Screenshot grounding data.
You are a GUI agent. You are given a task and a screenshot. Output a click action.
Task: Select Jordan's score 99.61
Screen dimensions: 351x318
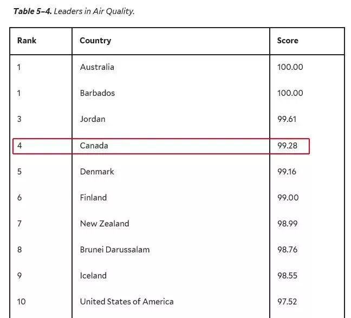[287, 119]
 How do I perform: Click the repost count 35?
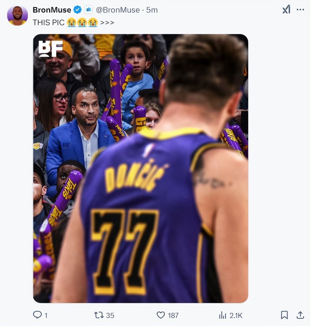[110, 315]
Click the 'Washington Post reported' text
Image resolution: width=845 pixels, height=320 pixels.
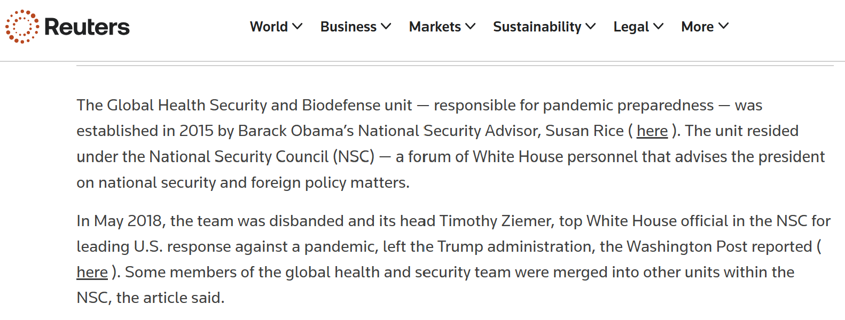tap(719, 246)
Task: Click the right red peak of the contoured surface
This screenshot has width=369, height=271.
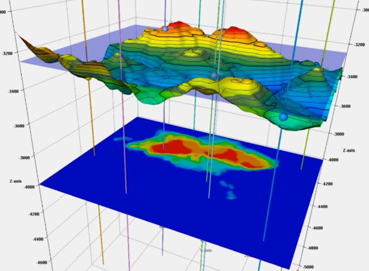Action: [234, 32]
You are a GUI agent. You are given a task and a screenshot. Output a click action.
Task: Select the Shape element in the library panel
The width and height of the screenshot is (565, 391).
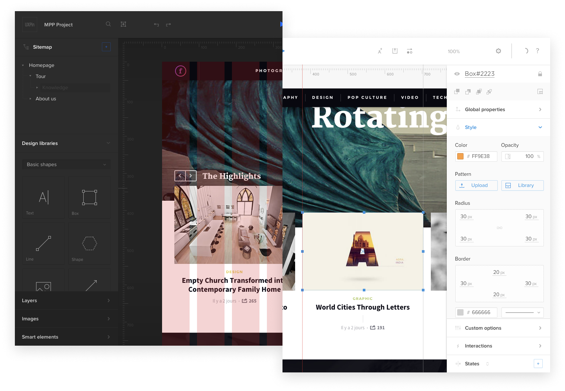(x=89, y=243)
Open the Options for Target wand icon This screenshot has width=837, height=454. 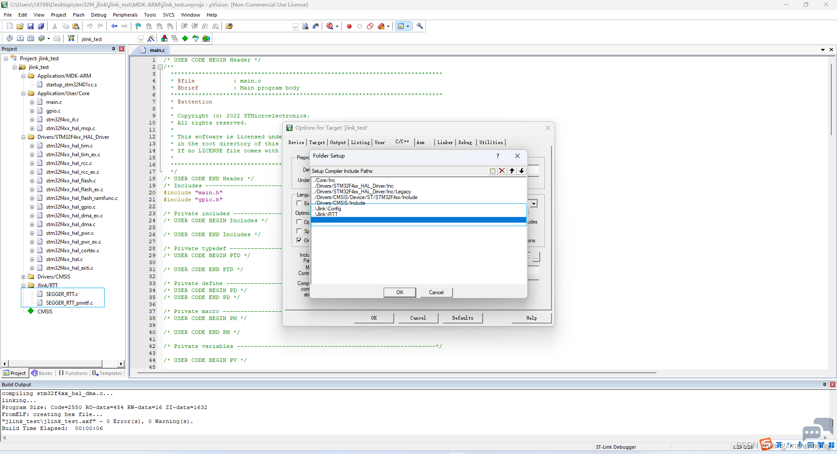point(151,39)
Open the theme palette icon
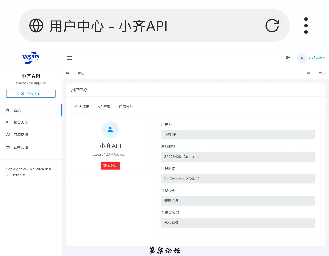The image size is (329, 256). coord(288,58)
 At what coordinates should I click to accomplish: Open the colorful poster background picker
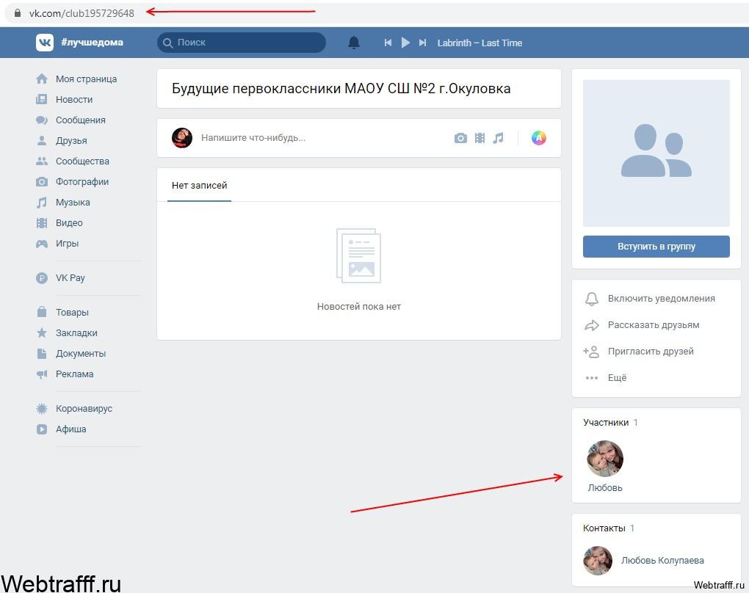tap(539, 138)
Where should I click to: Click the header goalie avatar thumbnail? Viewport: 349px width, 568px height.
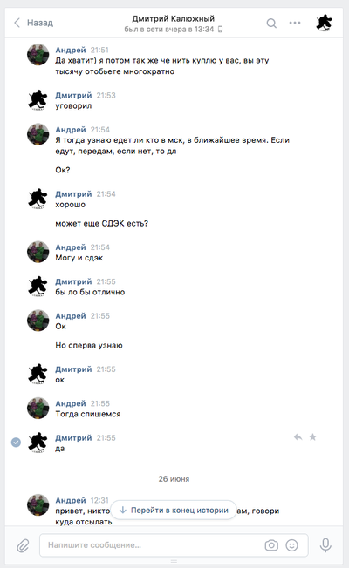324,23
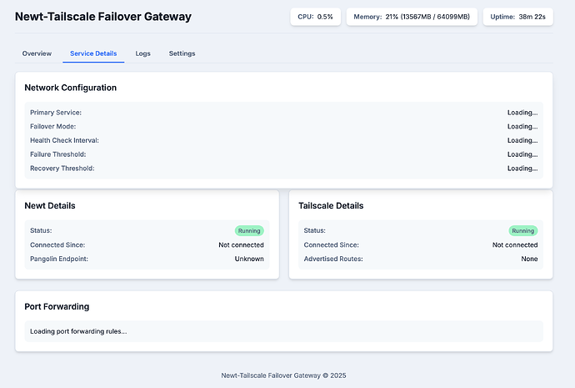The height and width of the screenshot is (388, 575).
Task: Open the Overview tab
Action: [x=37, y=53]
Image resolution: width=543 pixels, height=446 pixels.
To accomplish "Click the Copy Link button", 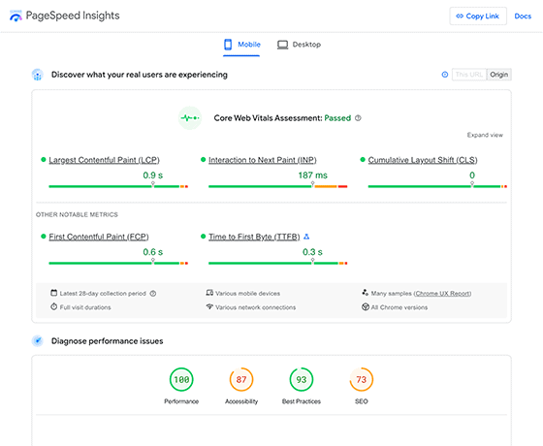I will pyautogui.click(x=478, y=16).
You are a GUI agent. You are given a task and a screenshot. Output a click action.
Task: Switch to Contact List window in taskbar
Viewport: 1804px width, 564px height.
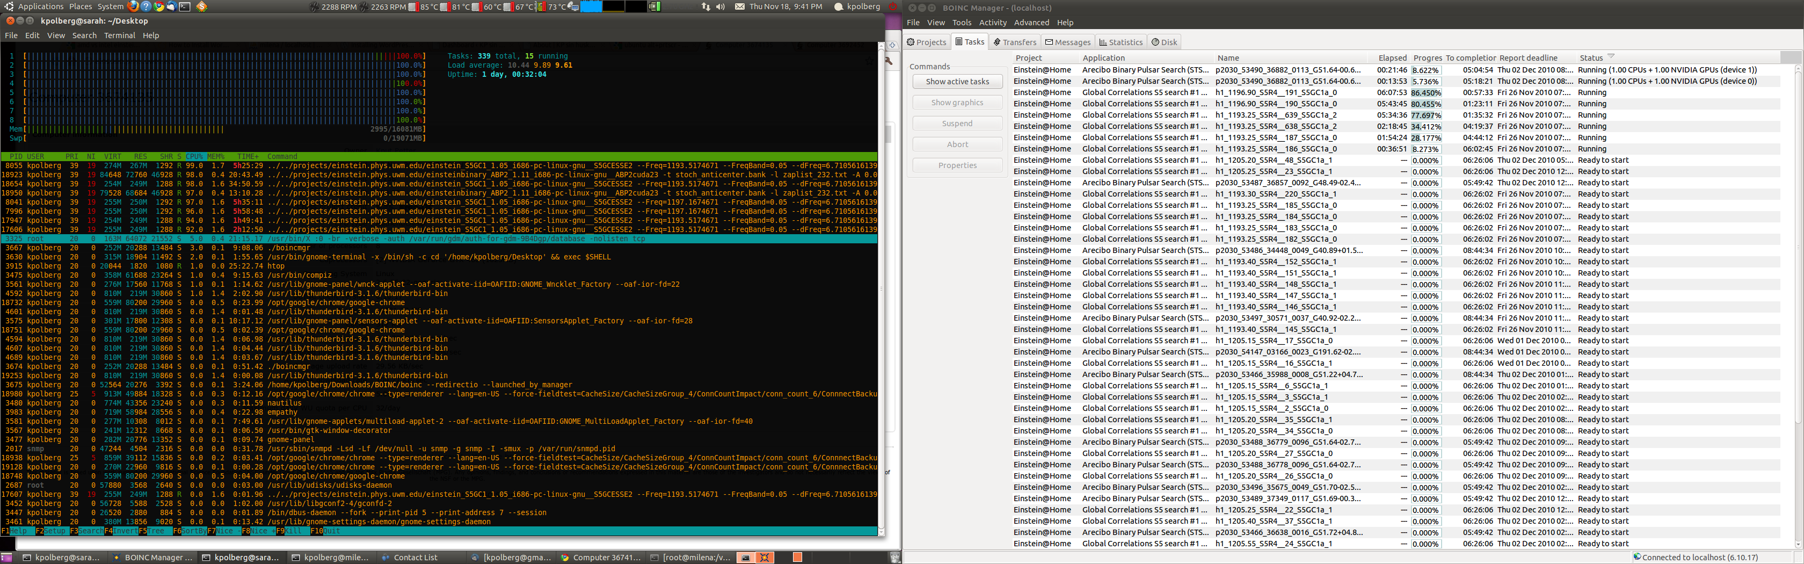(415, 558)
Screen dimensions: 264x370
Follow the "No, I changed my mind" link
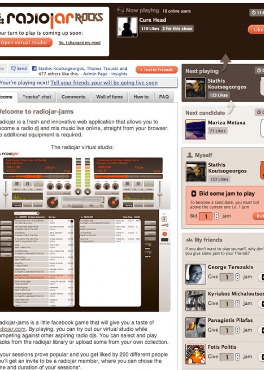coord(79,43)
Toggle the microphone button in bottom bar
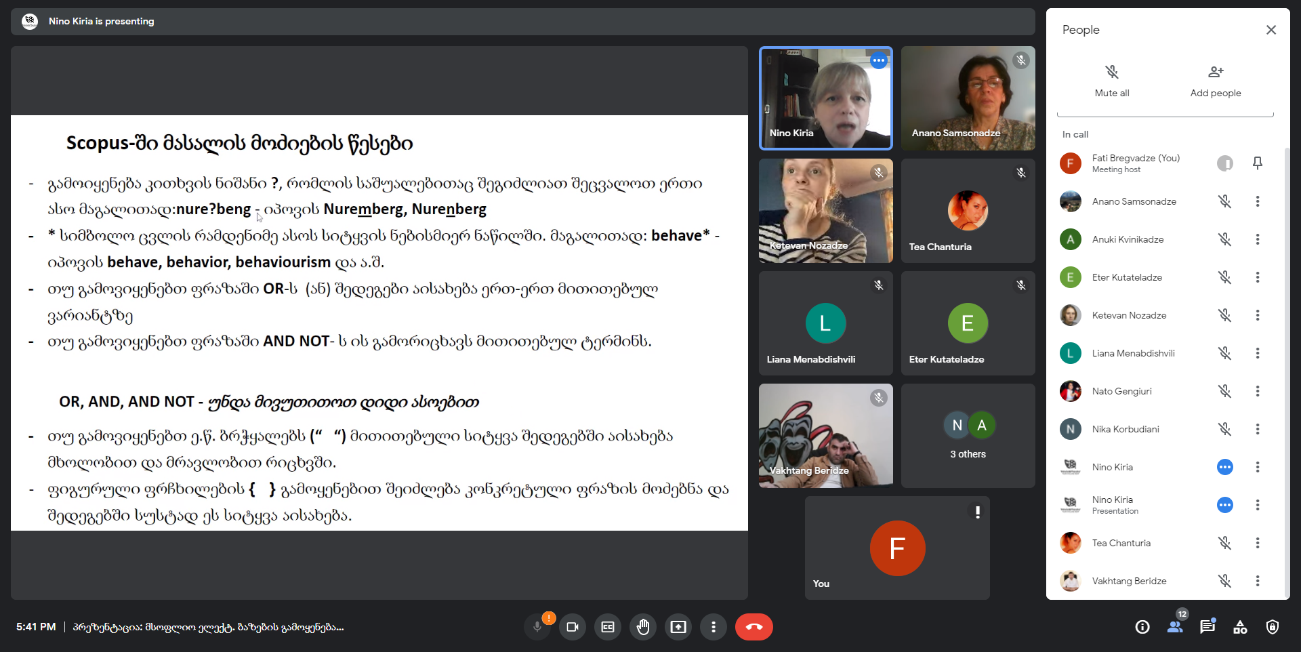This screenshot has width=1301, height=652. [x=537, y=627]
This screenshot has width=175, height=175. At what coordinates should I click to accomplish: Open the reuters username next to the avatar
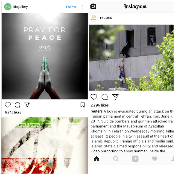106,18
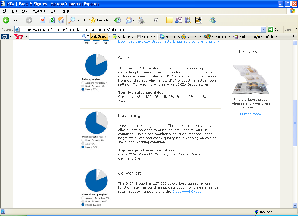Launch Windows Messenger icon
Viewport: 298px width, 216px height.
point(212,20)
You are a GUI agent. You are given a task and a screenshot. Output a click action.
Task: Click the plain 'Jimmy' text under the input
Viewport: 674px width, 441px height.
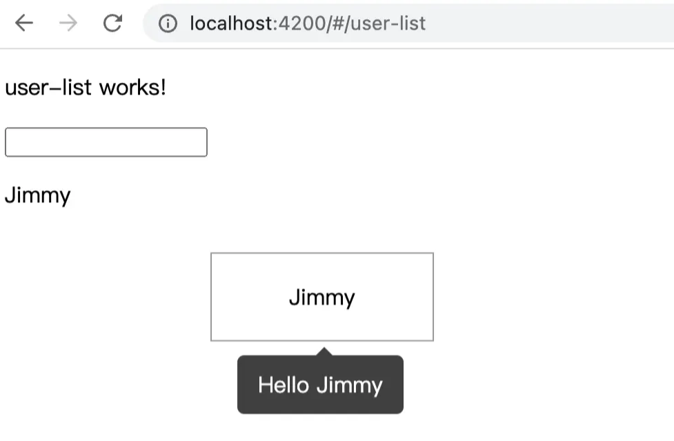38,196
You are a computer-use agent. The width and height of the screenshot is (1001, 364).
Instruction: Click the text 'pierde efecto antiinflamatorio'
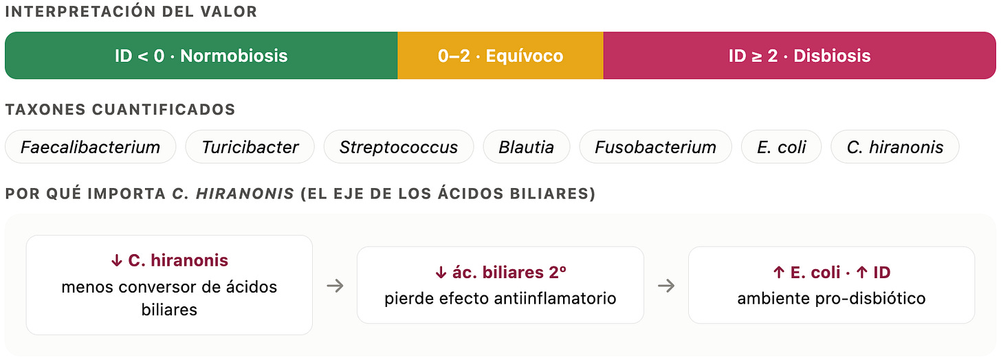tap(501, 299)
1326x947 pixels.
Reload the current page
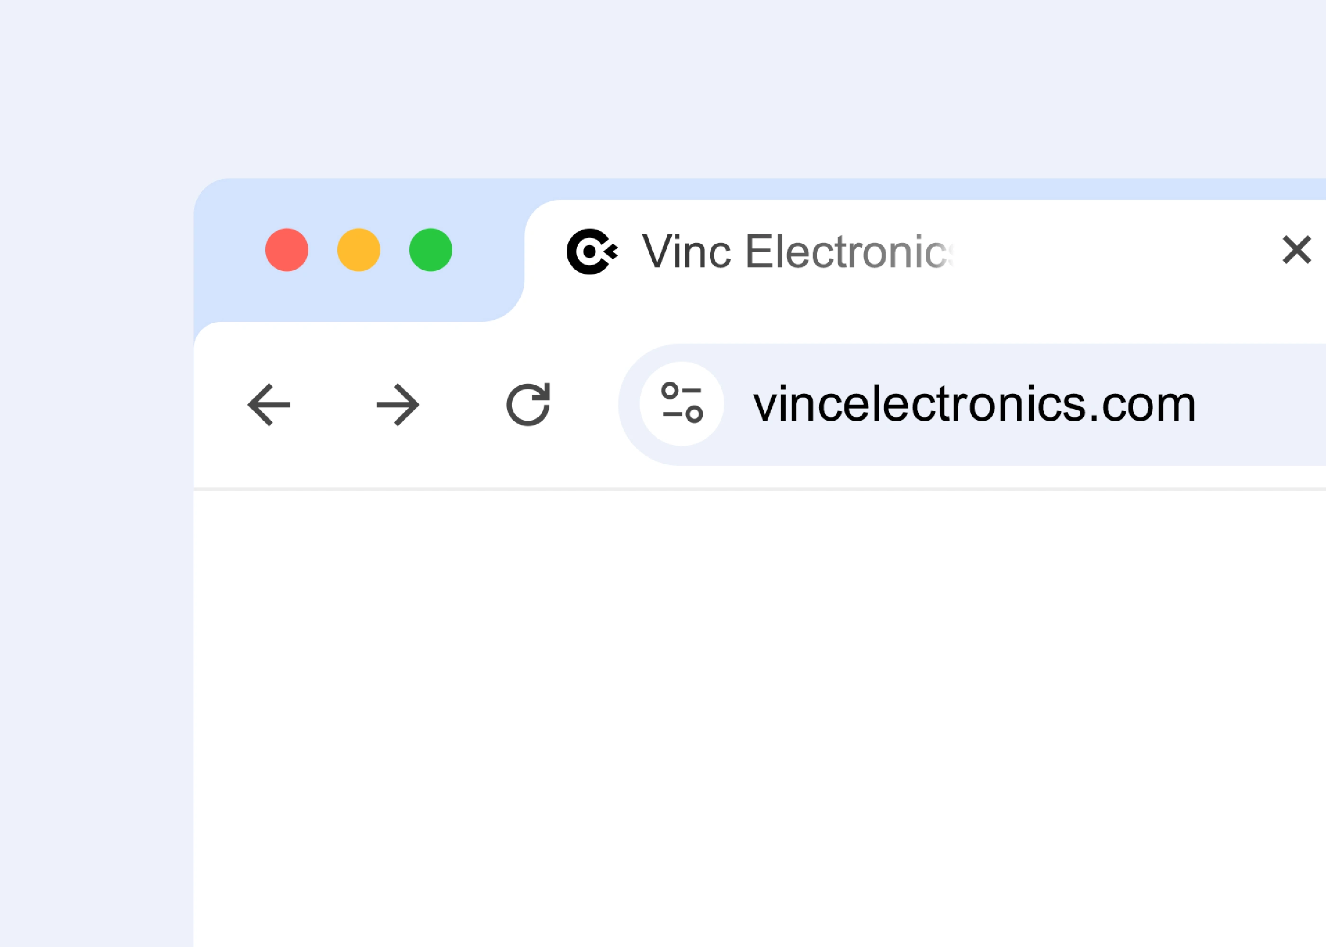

Problem statement.
Starting at the line that contains "Viewport: 1804px width, 564px height.", output every line through the end of the data, both ends included, and nothing else; pictures stay out.

Result of the task.
Viewport: 1804px width, 564px height.
(415, 558)
Screen dimensions: 264x370
Follow the "No, I changed my mind" link
coord(79,43)
Toggle the microphone button in bottom bar
This screenshot has width=1301, height=652. [x=537, y=627]
This screenshot has width=175, height=175. At what coordinates should I click to accomplish: Open the reuters username next to the avatar
106,18
Launch Windows Messenger icon
Viewport: 298px width, 216px height.
point(212,20)
You are a GUI agent. You are given a task and a screenshot. Output a click action.
Task: Click the plain 'Jimmy' text under the input
Viewport: 674px width, 441px height.
38,196
You are a computer-use agent. The width and height of the screenshot is (1001, 364).
Instruction: Click the text 'pierde efecto antiinflamatorio'
tap(501, 299)
1326x947 pixels.
Reload the current page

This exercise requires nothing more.